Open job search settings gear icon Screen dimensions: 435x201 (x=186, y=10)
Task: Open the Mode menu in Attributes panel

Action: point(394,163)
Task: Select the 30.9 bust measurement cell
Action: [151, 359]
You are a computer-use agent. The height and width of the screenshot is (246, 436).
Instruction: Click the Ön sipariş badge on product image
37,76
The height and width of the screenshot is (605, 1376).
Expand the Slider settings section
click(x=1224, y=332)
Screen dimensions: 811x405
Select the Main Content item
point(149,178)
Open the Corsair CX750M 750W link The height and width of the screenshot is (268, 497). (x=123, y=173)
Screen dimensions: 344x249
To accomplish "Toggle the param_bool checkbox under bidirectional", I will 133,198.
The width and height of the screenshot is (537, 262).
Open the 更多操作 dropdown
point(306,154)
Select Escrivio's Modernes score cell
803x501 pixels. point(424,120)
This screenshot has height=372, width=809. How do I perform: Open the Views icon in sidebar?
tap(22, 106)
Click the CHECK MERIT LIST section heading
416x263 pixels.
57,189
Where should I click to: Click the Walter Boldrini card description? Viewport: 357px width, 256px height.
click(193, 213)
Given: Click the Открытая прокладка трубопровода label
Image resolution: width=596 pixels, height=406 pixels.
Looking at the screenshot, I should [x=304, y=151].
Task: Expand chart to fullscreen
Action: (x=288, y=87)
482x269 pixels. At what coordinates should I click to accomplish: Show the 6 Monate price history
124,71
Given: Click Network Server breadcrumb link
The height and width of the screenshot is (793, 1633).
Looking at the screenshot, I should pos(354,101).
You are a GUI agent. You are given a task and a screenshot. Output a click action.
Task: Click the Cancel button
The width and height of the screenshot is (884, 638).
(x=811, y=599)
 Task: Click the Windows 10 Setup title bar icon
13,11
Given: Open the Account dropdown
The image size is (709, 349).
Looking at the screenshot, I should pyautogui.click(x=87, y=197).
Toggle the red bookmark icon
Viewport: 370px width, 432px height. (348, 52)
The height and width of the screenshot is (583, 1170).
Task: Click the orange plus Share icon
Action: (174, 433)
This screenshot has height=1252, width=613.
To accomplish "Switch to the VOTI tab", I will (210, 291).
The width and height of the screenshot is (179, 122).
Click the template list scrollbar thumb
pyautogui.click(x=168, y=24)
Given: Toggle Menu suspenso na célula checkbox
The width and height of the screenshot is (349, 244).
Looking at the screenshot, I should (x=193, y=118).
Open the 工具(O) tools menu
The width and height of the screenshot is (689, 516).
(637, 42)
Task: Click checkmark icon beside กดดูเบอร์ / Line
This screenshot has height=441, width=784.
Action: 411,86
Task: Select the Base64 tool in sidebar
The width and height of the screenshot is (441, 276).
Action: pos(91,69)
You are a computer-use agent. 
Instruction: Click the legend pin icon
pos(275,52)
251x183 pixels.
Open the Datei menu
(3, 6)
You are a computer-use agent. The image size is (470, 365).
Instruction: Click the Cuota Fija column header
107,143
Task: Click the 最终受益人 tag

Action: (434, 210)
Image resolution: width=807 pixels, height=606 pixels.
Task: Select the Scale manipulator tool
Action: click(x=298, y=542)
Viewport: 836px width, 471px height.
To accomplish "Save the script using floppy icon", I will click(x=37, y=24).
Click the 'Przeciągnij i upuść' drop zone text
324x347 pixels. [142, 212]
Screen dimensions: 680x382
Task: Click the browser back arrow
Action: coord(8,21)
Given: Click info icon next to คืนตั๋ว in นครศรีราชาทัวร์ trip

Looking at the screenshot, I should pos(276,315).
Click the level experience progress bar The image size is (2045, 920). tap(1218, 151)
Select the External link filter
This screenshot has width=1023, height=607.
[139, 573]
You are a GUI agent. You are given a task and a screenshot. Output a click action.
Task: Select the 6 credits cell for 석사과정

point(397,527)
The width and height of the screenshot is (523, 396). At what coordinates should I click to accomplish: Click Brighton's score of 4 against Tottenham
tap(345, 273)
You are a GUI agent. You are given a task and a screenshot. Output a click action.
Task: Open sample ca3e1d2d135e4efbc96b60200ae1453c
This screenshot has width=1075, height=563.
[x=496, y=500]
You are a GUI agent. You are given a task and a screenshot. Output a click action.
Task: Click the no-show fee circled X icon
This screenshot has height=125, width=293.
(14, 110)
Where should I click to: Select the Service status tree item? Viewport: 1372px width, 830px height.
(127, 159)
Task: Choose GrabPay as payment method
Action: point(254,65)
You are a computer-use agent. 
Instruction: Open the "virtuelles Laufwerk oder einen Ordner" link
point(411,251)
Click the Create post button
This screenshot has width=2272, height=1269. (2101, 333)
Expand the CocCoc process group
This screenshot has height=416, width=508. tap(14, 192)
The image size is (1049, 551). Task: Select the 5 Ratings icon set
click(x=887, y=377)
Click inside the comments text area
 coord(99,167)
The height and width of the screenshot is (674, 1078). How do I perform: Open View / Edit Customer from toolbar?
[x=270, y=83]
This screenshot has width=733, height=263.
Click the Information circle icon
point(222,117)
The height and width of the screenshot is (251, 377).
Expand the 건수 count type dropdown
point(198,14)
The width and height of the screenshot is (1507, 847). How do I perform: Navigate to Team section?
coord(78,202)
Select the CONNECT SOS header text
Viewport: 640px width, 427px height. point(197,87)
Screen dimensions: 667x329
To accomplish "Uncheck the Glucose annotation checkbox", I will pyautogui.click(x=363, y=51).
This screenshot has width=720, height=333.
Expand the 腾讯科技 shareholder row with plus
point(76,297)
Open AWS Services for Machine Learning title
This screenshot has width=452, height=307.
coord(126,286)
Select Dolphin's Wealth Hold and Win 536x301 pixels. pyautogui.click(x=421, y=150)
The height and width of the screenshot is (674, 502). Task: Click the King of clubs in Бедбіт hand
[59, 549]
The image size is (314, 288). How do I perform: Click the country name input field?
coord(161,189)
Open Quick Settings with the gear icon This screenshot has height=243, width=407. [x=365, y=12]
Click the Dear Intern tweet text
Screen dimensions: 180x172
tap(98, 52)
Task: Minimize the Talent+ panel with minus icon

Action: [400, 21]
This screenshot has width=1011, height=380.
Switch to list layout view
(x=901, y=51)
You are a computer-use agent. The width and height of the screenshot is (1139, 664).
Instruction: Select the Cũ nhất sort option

▶ **ACTION ITEM**
All of the material is to be written out exactly.

▶ **OUTPUT FOR THIS TASK**
Open job search settings gear icon Screen dimensions: 435x201 (x=186, y=10)
Task: Open the Mode menu in Attributes panel

Action: point(394,163)
Task: Select the 30.9 bust measurement cell
Action: [151, 359]
You are a computer-use agent. The height and width of the screenshot is (246, 436).
Instruction: Click the Ön sipariş badge on product image
37,76
The height and width of the screenshot is (605, 1376).
Expand the Slider settings section
click(x=1224, y=332)
Screen dimensions: 811x405
Select the Main Content item
point(149,178)
Open the Corsair CX750M 750W link The height and width of the screenshot is (268, 497). (x=123, y=173)
Screen dimensions: 344x249
To accomplish "Toggle the param_bool checkbox under bidirectional", I will 133,198.
The width and height of the screenshot is (537, 262).
Open the 更多操作 dropdown
point(306,154)
Select Escrivio's Modernes score cell
803x501 pixels. point(424,120)
This screenshot has height=372, width=809. How do I perform: Open the Views icon in sidebar?
tap(22, 106)
Click the CHECK MERIT LIST section heading
416x263 pixels.
57,189
Where should I click to: Click the Walter Boldrini card description? Viewport: 357px width, 256px height.
click(193, 213)
Given: Click the Открытая прокладка трубопровода label
Image resolution: width=596 pixels, height=406 pixels.
Looking at the screenshot, I should [x=304, y=151].
Task: Expand chart to fullscreen
Action: (x=288, y=87)
482x269 pixels. At what coordinates should I click to accomplish: Show the 6 Monate price history
124,71
Given: Click Network Server breadcrumb link
The height and width of the screenshot is (793, 1633).
Looking at the screenshot, I should pos(354,101).
You are a GUI agent. You are given a task and a screenshot. Output a click action.
Task: Click the Cancel button
The width and height of the screenshot is (884, 638).
(x=811, y=599)
 Task: Click the Windows 10 Setup title bar icon
13,11
Given: Open the Account dropdown
The image size is (709, 349).
Looking at the screenshot, I should pyautogui.click(x=87, y=197).
Toggle the red bookmark icon
Viewport: 370px width, 432px height. (348, 52)
The height and width of the screenshot is (583, 1170).
Task: Click the orange plus Share icon
Action: (174, 433)
This screenshot has height=1252, width=613.
To accomplish "Switch to the VOTI tab", I will (210, 291).
The width and height of the screenshot is (179, 122).
Click the template list scrollbar thumb
pyautogui.click(x=168, y=24)
Given: Toggle Menu suspenso na célula checkbox
The width and height of the screenshot is (349, 244).
Looking at the screenshot, I should (x=193, y=118).
Open the 工具(O) tools menu
The width and height of the screenshot is (689, 516).
(637, 42)
Task: Click checkmark icon beside กดดูเบอร์ / Line
This screenshot has height=441, width=784.
Action: 411,86
Task: Select the Base64 tool in sidebar
The width and height of the screenshot is (441, 276).
Action: pos(91,69)
You are a computer-use agent. 
Instruction: Click the legend pin icon
pos(275,52)
251x183 pixels.
Open the Datei menu
(3, 6)
You are a computer-use agent. The image size is (470, 365).
Instruction: Click the Cuota Fija column header
107,143
Task: Click the 最终受益人 tag

Action: (434, 210)
Image resolution: width=807 pixels, height=606 pixels.
Task: Select the Scale manipulator tool
Action: click(x=298, y=542)
Viewport: 836px width, 471px height.
To accomplish "Save the script using floppy icon", I will click(x=37, y=24).
Click the 'Przeciągnij i upuść' drop zone text
324x347 pixels. [142, 212]
Screen dimensions: 680x382
Task: Click the browser back arrow
Action: coord(8,21)
Given: Click info icon next to คืนตั๋ว in นครศรีราชาทัวร์ trip

Looking at the screenshot, I should pos(276,315).
Click the level experience progress bar The image size is (2045, 920). tap(1218, 151)
Select the External link filter
This screenshot has width=1023, height=607.
[139, 573]
You are a GUI agent. You are given a task and a screenshot. Output a click action.
Task: Select the 6 credits cell for 석사과정

point(397,527)
The width and height of the screenshot is (523, 396). At what coordinates should I click to accomplish: Click Brighton's score of 4 against Tottenham
tap(345, 273)
You are a GUI agent. You are given a task and a screenshot. Output a click action.
Task: Open sample ca3e1d2d135e4efbc96b60200ae1453c
This screenshot has width=1075, height=563.
[x=496, y=500]
You are a GUI agent. You are given a task and a screenshot. Output a click action.
Task: Click the no-show fee circled X icon
This screenshot has height=125, width=293.
(14, 110)
Where should I click to: Select the Service status tree item? Viewport: 1372px width, 830px height.
(127, 159)
Task: Choose GrabPay as payment method
Action: point(254,65)
You are a computer-use agent. 
Instruction: Open the "virtuelles Laufwerk oder einen Ordner" link
point(411,251)
Click the Create post button
This screenshot has width=2272, height=1269. (2101, 333)
Expand the CocCoc process group
This screenshot has height=416, width=508. tap(14, 192)
The image size is (1049, 551). Task: Select the 5 Ratings icon set
click(x=887, y=377)
Click inside the comments text area
 coord(99,167)
The height and width of the screenshot is (674, 1078). How do I perform: Open View / Edit Customer from toolbar?
[x=270, y=83]
This screenshot has width=733, height=263.
Click the Information circle icon
point(222,117)
The height and width of the screenshot is (251, 377).
Expand the 건수 count type dropdown
point(198,14)
The width and height of the screenshot is (1507, 847). How do I perform: Navigate to Team section?
coord(78,202)
Select the CONNECT SOS header text
Viewport: 640px width, 427px height. point(197,87)
Screen dimensions: 667x329
To accomplish "Uncheck the Glucose annotation checkbox", I will pyautogui.click(x=363, y=51).
This screenshot has width=720, height=333.
Expand the 腾讯科技 shareholder row with plus
point(76,297)
Open AWS Services for Machine Learning title
This screenshot has width=452, height=307.
coord(126,286)
Select Dolphin's Wealth Hold and Win 536x301 pixels. pyautogui.click(x=421, y=150)
The height and width of the screenshot is (674, 502). Task: Click the King of clubs in Бедбіт hand
[59, 549]
The image size is (314, 288). How do I perform: Click the country name input field?
coord(161,189)
Open Quick Settings with the gear icon This screenshot has height=243, width=407. [x=365, y=12]
Click the Dear Intern tweet text
Screen dimensions: 180x172
tap(98, 52)
Task: Minimize the Talent+ panel with minus icon

Action: [400, 21]
This screenshot has width=1011, height=380.
Switch to list layout view
(x=901, y=51)
You are a computer-use agent. The width and height of the screenshot is (1139, 664).
Instruction: Select the Cũ nhất sort option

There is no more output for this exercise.